While reading this article the other day, I came upon a quote from Dr. Mike Tuttle, one of the best thyroid cancer specialists in the United States:
I would not have guessed that would happen in a million years.
He was speaking in reference to a study in which he and his colleagues monitored patients with known thyroid cancer using serial ultrasounds, as opposed to sending them directly to surgery. This is an area of increasing interest among thyroid cancer specialists like myself, because we recognize that many of the small thyroid cancers we diagnose would never have spread or caused any major problems, even if not removed. Unfortunately, we don’t yet have a way of predicting which patients have tumors that will behave lethargically and can be watched, vs. which patients have tumors with more aggressive potential that need to come out.
When asked about the finding that 19 patients saw their cancers shrink by at least half over the course of the study, Dr. Tuttle admitted what I’ve quoted above. Now, I sort of know Dr. Tuttle. Not on a personal level, mind you. But I have attended at least 10-15 of his lectures over the years at our major Endocrinology meetings. I have also emailed him about one or two of my toughest cases, and he has been kind enough to offer counsel.

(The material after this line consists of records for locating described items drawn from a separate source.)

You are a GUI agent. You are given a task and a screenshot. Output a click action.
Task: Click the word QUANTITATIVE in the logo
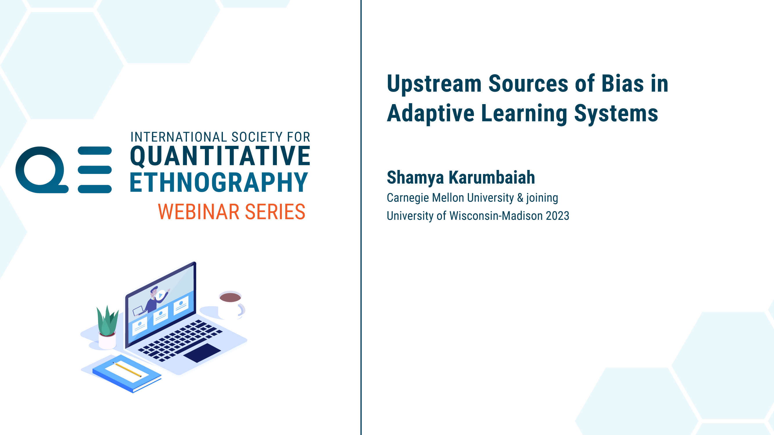[x=220, y=156]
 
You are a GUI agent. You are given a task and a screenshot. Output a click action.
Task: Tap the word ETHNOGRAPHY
[x=219, y=182]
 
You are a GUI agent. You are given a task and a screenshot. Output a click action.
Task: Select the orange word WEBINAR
[x=199, y=212]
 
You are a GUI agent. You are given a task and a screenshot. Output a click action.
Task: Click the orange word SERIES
[x=275, y=212]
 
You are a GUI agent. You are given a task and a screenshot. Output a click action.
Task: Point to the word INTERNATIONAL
[x=178, y=137]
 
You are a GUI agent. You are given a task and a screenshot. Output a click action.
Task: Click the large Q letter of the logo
[x=42, y=170]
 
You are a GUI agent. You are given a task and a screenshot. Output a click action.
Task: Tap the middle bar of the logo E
[x=95, y=170]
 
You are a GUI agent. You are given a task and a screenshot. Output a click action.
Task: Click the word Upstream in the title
[x=434, y=84]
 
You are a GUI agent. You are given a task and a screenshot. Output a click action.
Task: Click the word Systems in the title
[x=616, y=114]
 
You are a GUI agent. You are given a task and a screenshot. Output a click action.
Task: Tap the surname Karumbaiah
[x=492, y=177]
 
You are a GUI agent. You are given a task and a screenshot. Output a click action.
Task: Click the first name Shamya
[x=415, y=178]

I can say – without overstatement – that he is one of the most thoughtful physicians I’ve ever known. I don’t mean thoughtful in the sense of being considerate, though I expect he is that, too. What I’m saying is that he gives off an aura of carefully thinking through clinical conundrums, taking all the evidence to date into account, and then reaches a decision that sounds incredibly reasonable.
To give a little more context before I get to my point, Dr. Tuttle is akin to royalty in the Kingdom of Endocrinology. His lectures typically play to a packed house, often with people standing in the back and along the sides of the room. Part of this is due to his speaking style, which is laugh-out-loud hilarious. Funny probably isn’t the first word that comes to mind when contemplating thyroid cancer, but he somehow makes it work. The other reason for his popularity is that doctors know they are guaranteed to learn something new that will be immediately applicable to how they practice. The guy is so sought after that the line to speak with him after a lecture can be tremendous.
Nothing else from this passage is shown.